E’ tipico di questa società totalitaria e totalizzante la pretesa di voler omologare tutto a uno standard comune, che deve valere per tutti. Ogni comportamento che si stacchi da questi standard è considerato una ‘devianza’ da curare, mettendo in campo psichiatri, psicologi, ‘educatori’ di ogni genere e specie. Dobbiamo essere tutti bambini disciplinati, adulti disciplinati, come la produzione e il consumo comandano.
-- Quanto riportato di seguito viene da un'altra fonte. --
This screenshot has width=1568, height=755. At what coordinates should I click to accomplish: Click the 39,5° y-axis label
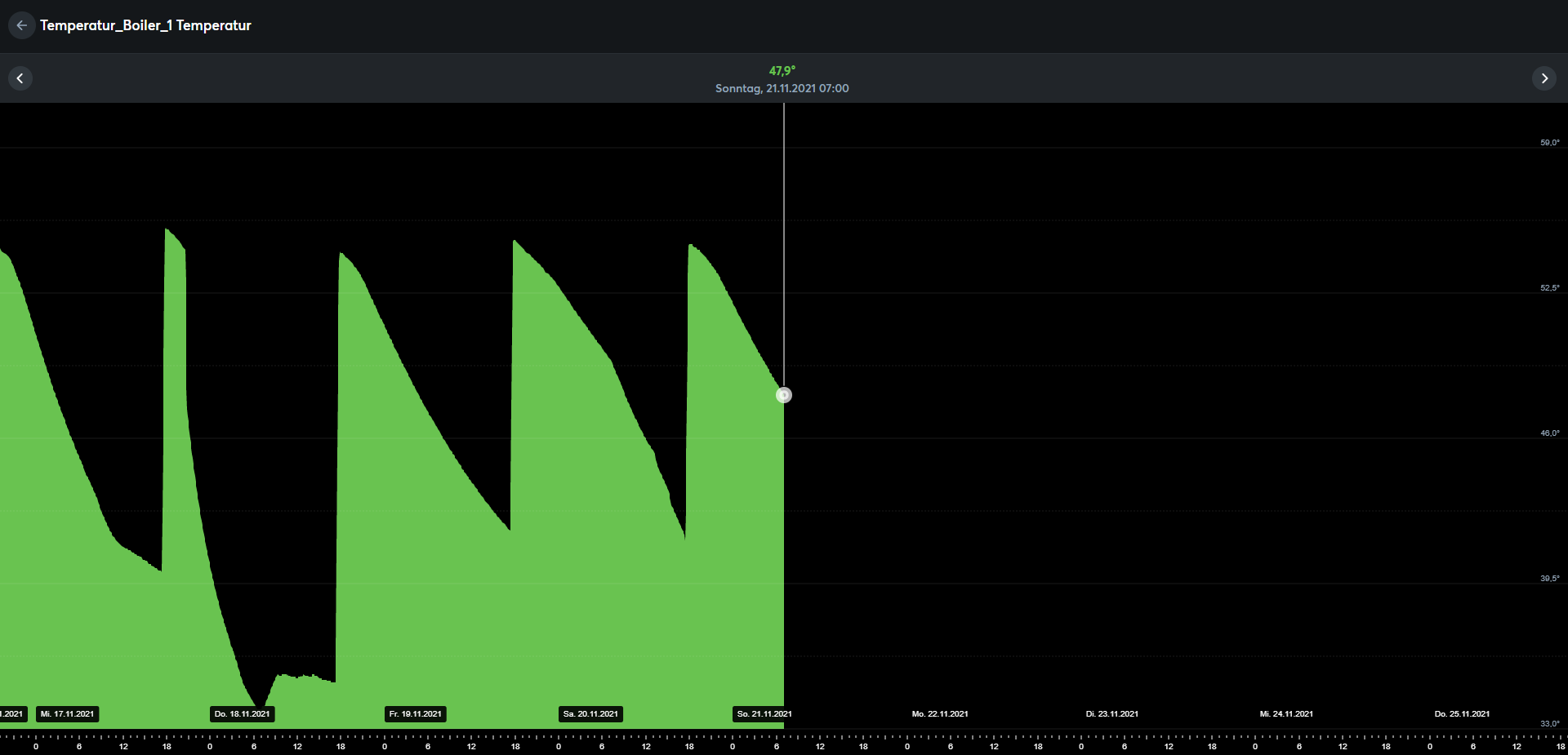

Aveva visto giusto Aldous Huxley quando ne Il Mondo nuovo, che è del 1932, immaginava una società di amebe anestetizzate dal soma, una sorta di droga, tipo betel, che masticavano giorno e notte. Se a soma sostituite consumo la previsione di Huxley, di quasi un secolo fa, si rivela esatta.

Bisognerebbe fare una ricerca in proposito ma sono convinto che buona parte dei geni, da bambini, ma anche da adolescenti, sono stati discoli, ribelli o sbadati, e da adulti spesso stravaganti. Einstein, distratto dai suoi pensieri, al collo invece di allacciarvi la cravatta lo faceva con un calzino.
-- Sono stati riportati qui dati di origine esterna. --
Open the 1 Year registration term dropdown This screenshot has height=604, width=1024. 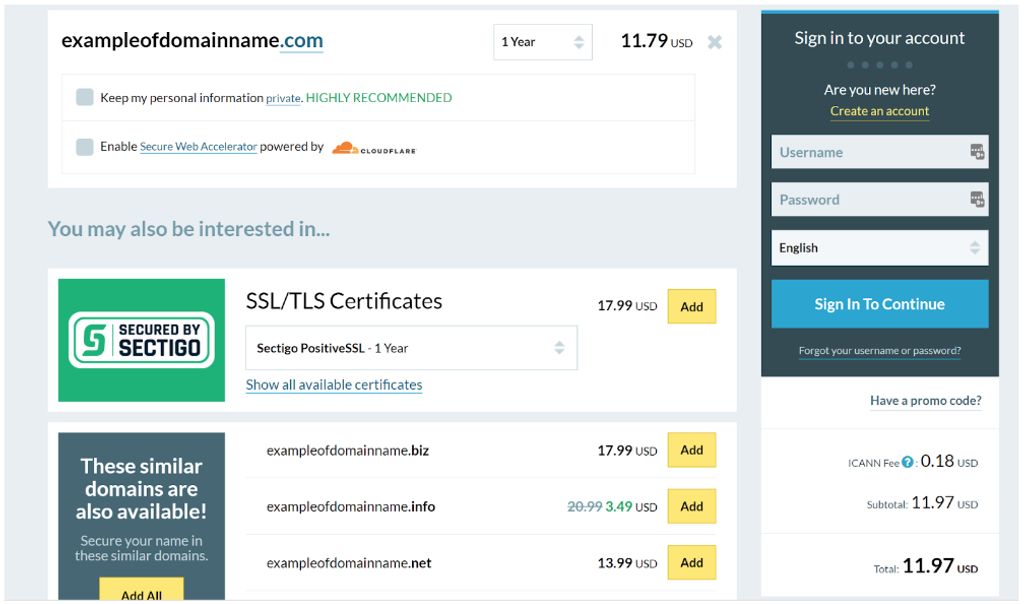point(542,41)
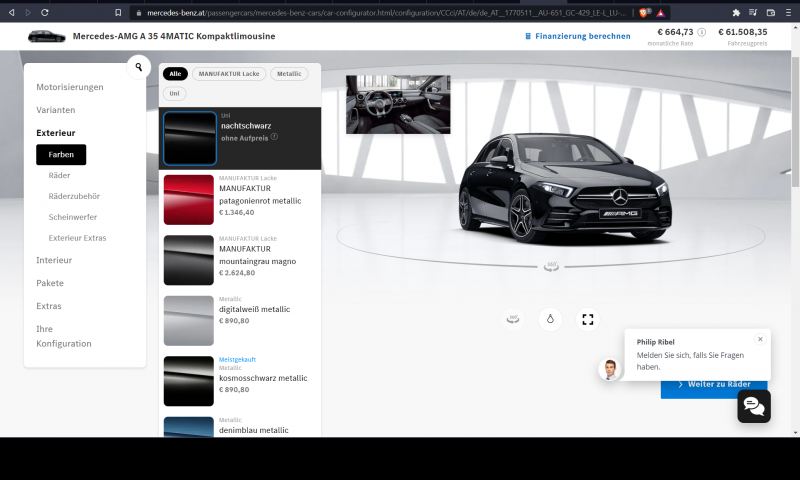This screenshot has height=480, width=800.
Task: Close the Philip Ribel chat popup
Action: (x=760, y=339)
L’esperienza naturalmente non fa sondaggio, ma avendo frequentato tre licei classici di Milano, Parini, Berchet, Carducci, ed essendone stato espulso da un paio, ho potuto notare che dei ‘primi della classe’, disciplinati, obbedienti al prof, timorati di Dio, quasi nessuno ha poi combinato qualcosa nella vita, mentre i ribelli, non tutti naturalmente, sono riusciti meglio.
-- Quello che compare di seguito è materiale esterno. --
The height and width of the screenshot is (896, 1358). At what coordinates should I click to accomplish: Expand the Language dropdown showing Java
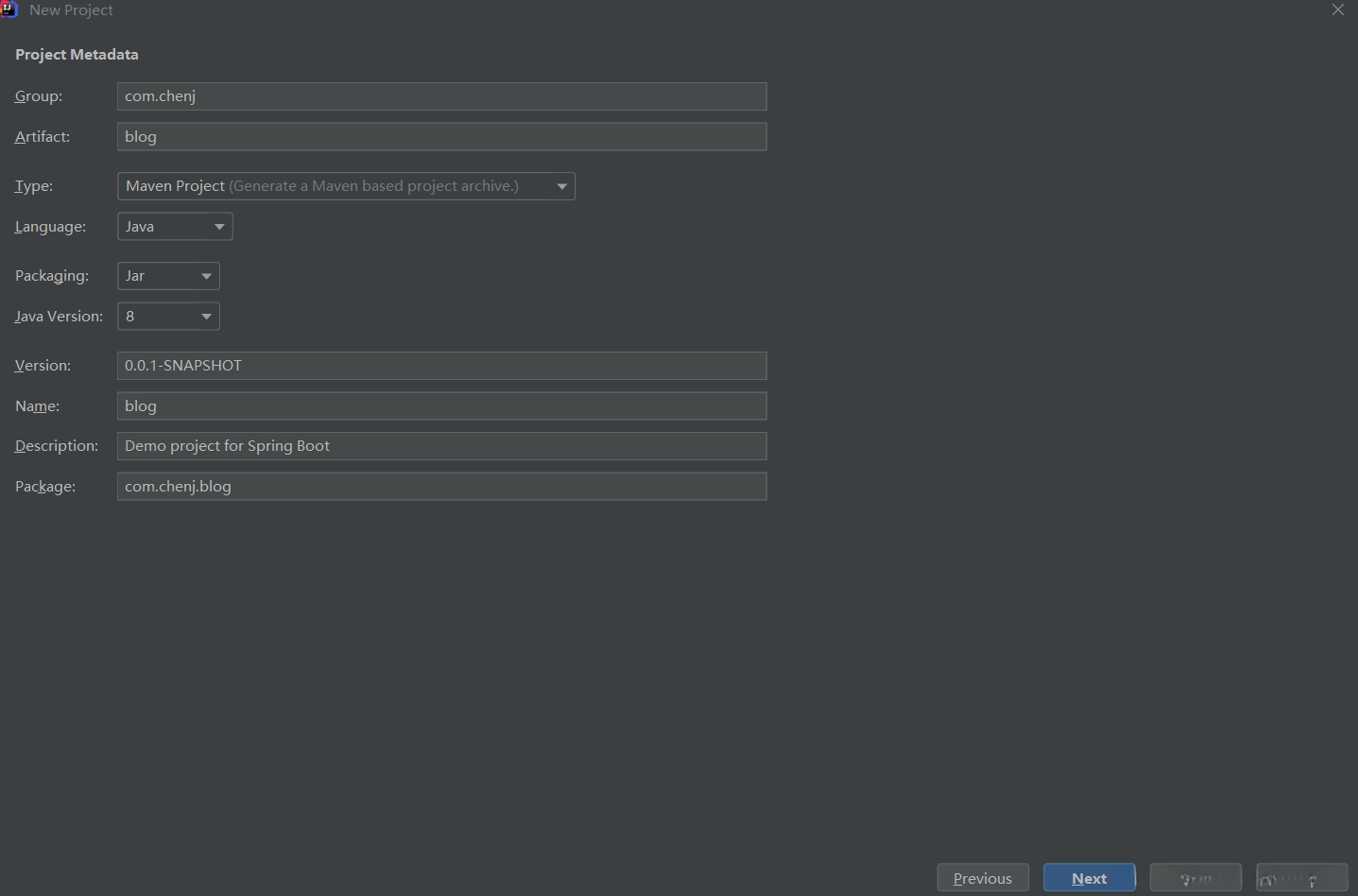pos(175,227)
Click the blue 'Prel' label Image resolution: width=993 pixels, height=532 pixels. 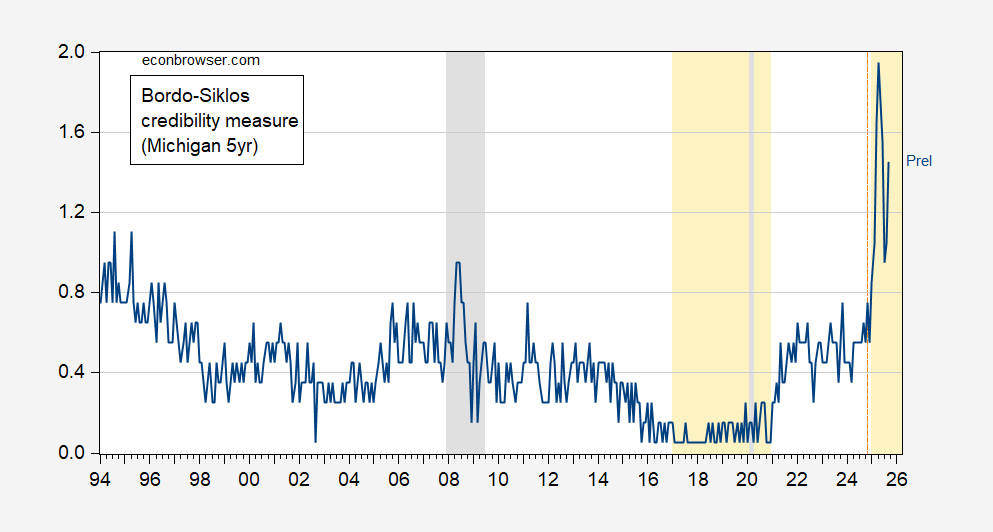(x=918, y=160)
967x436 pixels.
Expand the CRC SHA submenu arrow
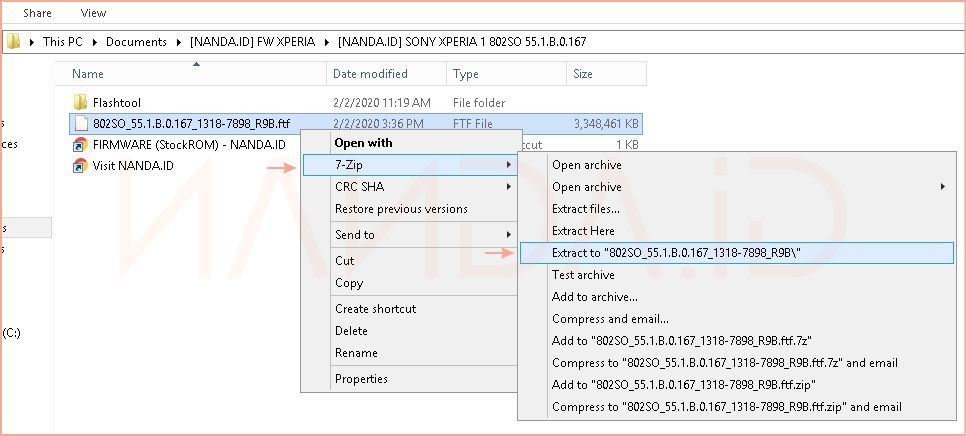509,186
Questa è una società che tende a imporre, in modo diretto o indiretto e subdolo, tutta una serie di divieti. Non dobbiamo fumare perché ci fa male ma anche perché se poi ci ammaliamo le spese sono a carico del Servizio sanitario nazionale che peraltro i fumatori pagano, come tutti, ma con l’aggiunta di consistenti tasse indirette sui pacchetti di sigarette. Per gli stessi motivi non dovremmo nemmeno giocare d’azzardo, anche se una pubblicità ossessiva, martellante, ci spinge al gioco on line, il più solipsistico e masturbatorio di tutti i giochi, il modo più solitario di passare il tempo insieme a quello consumato al computer. Ma, anche qui, lo Stato ha, come dicono a Genova, “la sua convenienza” (‘business is business’ ed è veramente l’unica cosa intoccabile). Probabilmente, seguendo la stessa logica che fa del terrorismo anche sul fumo attivo, e che lede il fondamentale diritto per cui ognuno è libero di fare del proprio corpo e della propria salute ciò che più gli pare e piace, dovremmo anche scopare con moderazione, per non caricare il Servizio sanitario nazionale degli infarti e degli ictus che possono colpire chi si dà, in modo passionale o, per l’uomo, spinto dall’ansia di prestazione, a questa attività ludica. Sempre seguendo il terrorismo diagnostico dovremmo auscultarci, palpeggiarci ogni giorno, fare una mezza dozzina di esami clinici l’anno. Il malato è un criminale. Perché costa. Dobbiamo vivere da vecchi fin da giovani. Lasciamo che almeno i bambini possano fare i bambini.